Every so often on this community, the 4th Doctor story Talons of Weng-Chiang is mentioned, and every time someone refers to it as being racist. The latest occurrence was in the comments to this post. Well, I'd like to defend it.
Firstly, Talons of Wang Chung, sorry Weng-Chiang is rightly regarded as a classic, but of course that doesn't mean it isn't racist; I'd certainly agree that there are some unfortunate stereotypes in some of the older Who stories. And it needs to be remembered that attitudes in the 60s ad 70s weren't what they are now; people were less aware of unconscious racism, less on the look-out for it. And even deliberate racism was far more acceptable than it is now. Still, I think Talons is at worst only mildly racist; in fact a better word might be "naive".
Most of the villains in Talons are Chinese. More troublingly, all the Chinese characters in it are villains; there are no Chinese good guys to provide balance. However, since it's about a secret Chinese cult, it can be argued that that's natural enough. Any Chinese good guy that had been included might indeed have seemed shoehorned in for the sake of what's now called "political correctness".

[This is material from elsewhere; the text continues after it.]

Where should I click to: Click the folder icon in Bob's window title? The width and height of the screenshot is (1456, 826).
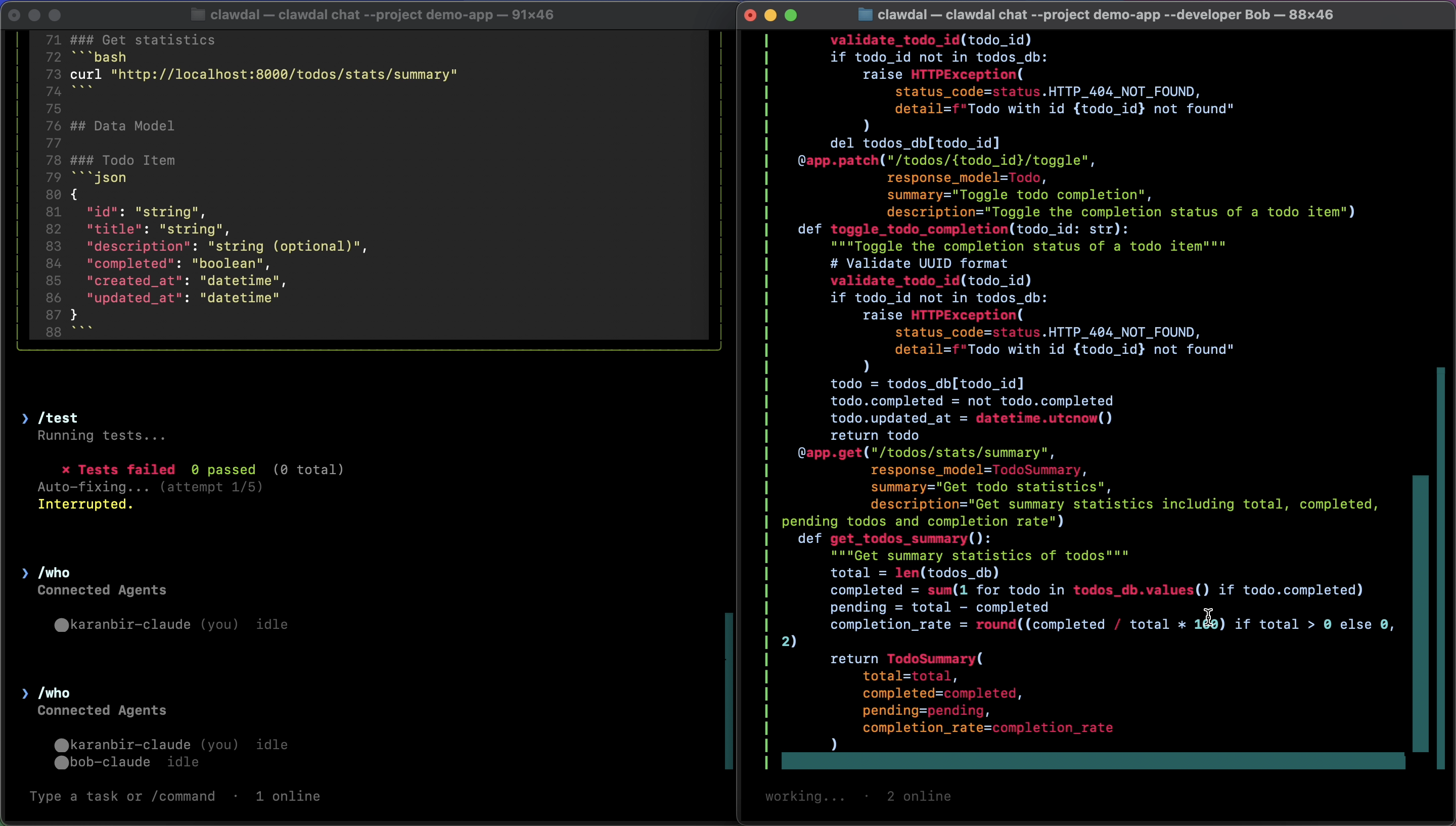click(x=865, y=15)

But never mind the broad strokes; look at the details. The policeman the Doctor encounters is certainly a bit racist about the Chinese, but he's clearly painted as a bit thick, and the Doctor loses patience with him quickly. Besides, this is Victorian England; it would be unrealistic if everyone acted like they didn't care what race someone was. More alamingly, Professor Litefoot uses the word "chink" once, and he's lived in China and (you'd have thought) would therefore be an appropriate character to provide a more balanced view.

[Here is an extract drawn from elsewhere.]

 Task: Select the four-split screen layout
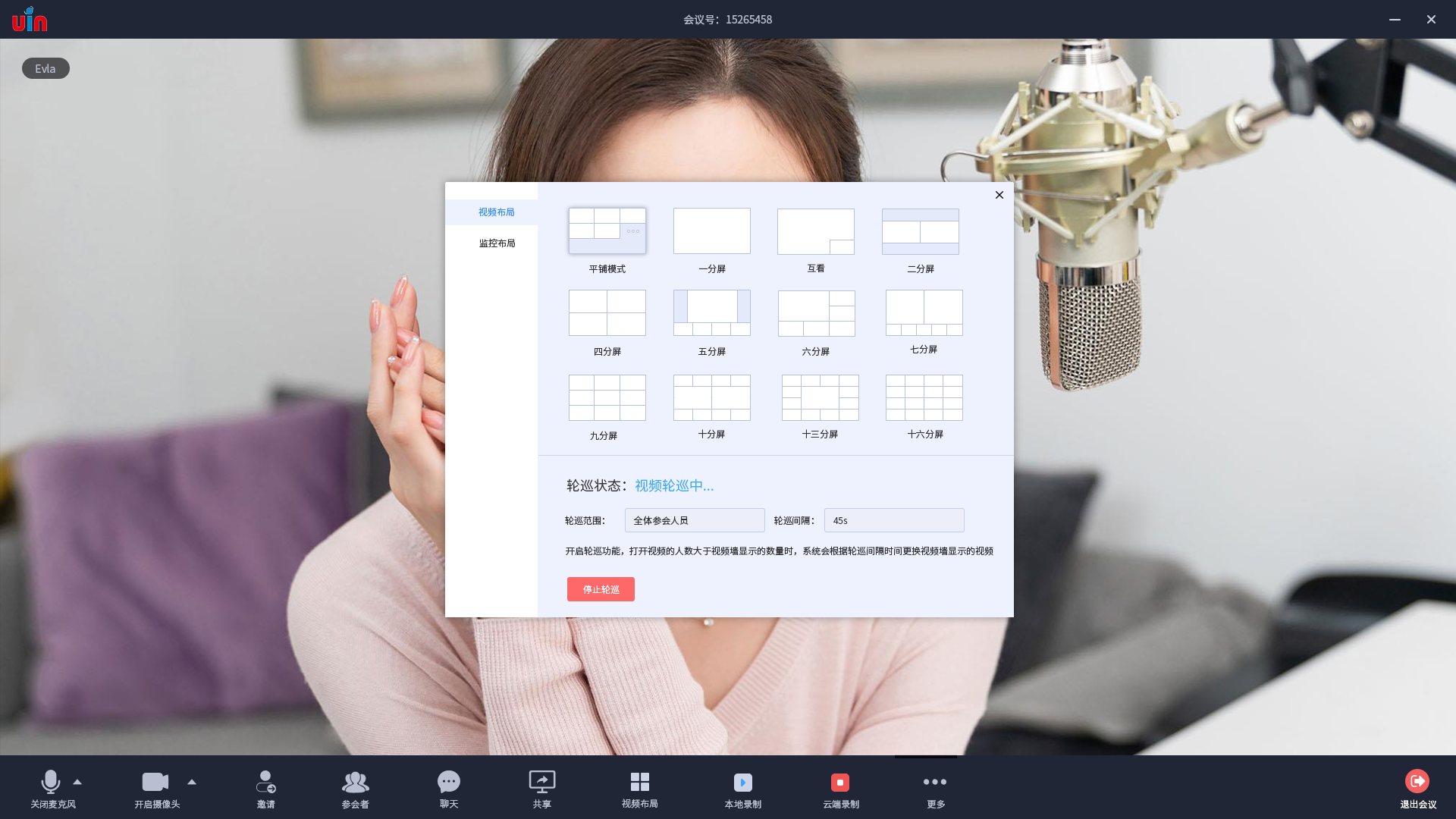pos(607,312)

But that's not what this story is mainly about. It's a romp through Victoriana. Elements of Dracula, Sherlock Holmes, Fu Manchu (hence the Chinese thing) and Phantom of the Opera rub shoulders, and part of that setting is the relative narrow-mindedness of its people, even respectable gentlemen like Litefoot.
And look at the other side. Li H'sen Chang plays is, to some extent, a "sinister Oriental" stereotype, but he's also a complex and in some ways noble character. He believes he's serving the will of a god, and will not disobey no matter what. Nevertheless, when he's dying you can't help but have some sympathy for him. He's not an evil person, he's just been tricked into serving a false god. The racist attitudes of the Victorian public are highlighted by the way he plays up to them in his stage show -- speaking stereotypical pidgin English etc. -- then switches to perfect English offstage.
And then there's the wonderful scene in the police station where the Doctor (who has earlier seen a poster for Chang's stage show) asks if they've met, and Chang replies, "I think not. I understand we all look the same!" The Doctor, puzzledly, says, "Are you Chinese?" :D Chang's taking the piss out of the racist Western attitude to the Chinese, and the Doctor hasn't even noticed until now that he is Chinese!
Apart from Litefoot's use of the word "chinks" as mentioned above, there is IMO only one other valid arguments that this story is racist, and it's in the casting rather than the writing. It's the fact that the main Chinese character, Li H'sen Chang, is played by a white English actor in make-up to make him "look Chinese".
But even that has to be understood in the context of the time. In the 70s, actors "blacking up" was common, and not yet generally regarded as inherently racist. The Black and White Minstrel Show was popular, and even if people considered it a bit dodgy, they would have considered this very different, as it's not a piss-take and it's not done for comedy. There were really very few Chinese actors in England, and most of them had very little experience (which in itself may have been due to racism, but that's not the fault of this story). It was vital that Chang should be played by a really good actor, and I imagine that would have been the primary concern. If the actor could be made to seem Chinese, I don't think it would have occurred to anyone that some people might consider that offensive.
Sorry this is a bit long! But in conclusion, I'll say that Robert Holmes was a brilliant writer, with a love of satirising aspects of British culture, and if you think he was just a nasty old racist, you've misunderstood this story. That's not to say there aren't things in it they'd never get away with today, but it wasn't made today. And if you ignore that basic fact, you're doing an injustice to everyone involved in it.